*** TEXTO PROPORCIONADO
Toda la noche permaneció intacto,
reflejando la lámpara,
reflejando mi insomnio”.
Este tono confesional, casi íntimo, revela la impronta de una mujer que transformaba la experiencia personal en símbolo universal.
La mujer detrás de la poeta
Los testimonios de sus contemporáneos hablan de una personalidad contradictoria: brillante, ingeniosa, capaz de deslumbrar en tertulias intelectuales, pero también propensa a crisis de aislamiento. En ocasiones se la retrató como “la gran ausente”, alguien que no buscaba reconocimiento ni escenario, sino que escribía desde un lugar secreto, casi reservado. Fue profesora de Literatura en la Universidad de la República, cargo en el que dejó huella por su erudición y su capacidad de transmitir entusiasmo a los estudiantes. Su voz fue, además, una de las primeras femeninas en resonar con fuerza en el ámbito cultural uruguayo, abriendo camino a otras escritoras en un espacio que hasta entonces estaba dominado por hombres.
******
### QUÉ SE PIDE
- A) Reproduce el fragmento del texto sobre la poeta que empieza en "Toda la noche" y termina en "en símbolo universal.".
- B) Responde estas preguntas con lo que dice el texto sobre la poeta:
(i) ¿Cómo se describe el tono de los versos citados?
(ii) ¿En qué universidad fue profesora de Literatura?
(iii) ¿En qué ámbito cultural fue su voz una de las primeras femeninas en resonar con fuerza?
*** DATOS PROPORCIONADOS
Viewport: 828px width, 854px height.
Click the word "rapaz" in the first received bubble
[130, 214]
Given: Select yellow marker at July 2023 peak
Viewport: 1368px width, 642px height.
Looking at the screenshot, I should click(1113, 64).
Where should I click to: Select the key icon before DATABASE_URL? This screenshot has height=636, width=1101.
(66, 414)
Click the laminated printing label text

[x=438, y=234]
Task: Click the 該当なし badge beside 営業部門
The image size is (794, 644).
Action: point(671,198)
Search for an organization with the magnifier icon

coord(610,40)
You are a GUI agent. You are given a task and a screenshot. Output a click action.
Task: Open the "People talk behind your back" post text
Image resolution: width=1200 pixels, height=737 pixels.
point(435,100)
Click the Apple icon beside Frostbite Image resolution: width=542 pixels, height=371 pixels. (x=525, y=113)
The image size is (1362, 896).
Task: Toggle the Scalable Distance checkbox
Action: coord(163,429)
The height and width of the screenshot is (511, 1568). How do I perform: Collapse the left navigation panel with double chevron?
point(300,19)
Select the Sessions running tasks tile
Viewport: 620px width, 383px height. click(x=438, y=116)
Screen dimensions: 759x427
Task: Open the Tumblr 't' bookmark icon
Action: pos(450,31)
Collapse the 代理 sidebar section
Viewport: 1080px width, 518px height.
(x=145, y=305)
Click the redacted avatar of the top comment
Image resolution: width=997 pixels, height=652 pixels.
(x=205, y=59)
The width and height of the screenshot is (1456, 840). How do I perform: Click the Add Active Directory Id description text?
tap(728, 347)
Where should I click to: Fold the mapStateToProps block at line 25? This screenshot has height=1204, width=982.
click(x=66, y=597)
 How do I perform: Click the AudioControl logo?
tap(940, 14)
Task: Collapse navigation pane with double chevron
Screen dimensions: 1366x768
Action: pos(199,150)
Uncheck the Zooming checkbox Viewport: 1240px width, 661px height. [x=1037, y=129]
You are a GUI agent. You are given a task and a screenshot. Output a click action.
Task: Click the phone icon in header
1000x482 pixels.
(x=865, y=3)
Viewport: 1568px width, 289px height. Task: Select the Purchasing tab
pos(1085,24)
******
### SOLUCIONES POR TAREA
- A)
Toda la noche permaneció intacto,
reflejando la lámpara,
reflejando mi insomnio”.
Este tono confesional, casi íntimo, revela la impronta de una mujer que transformaba la experiencia personal en símbolo universal.

- B)
(i) Como un tono confesional, casi íntimo.
(ii) En la Universidad de la República.
(iii) En el ámbito cultural uruguayo.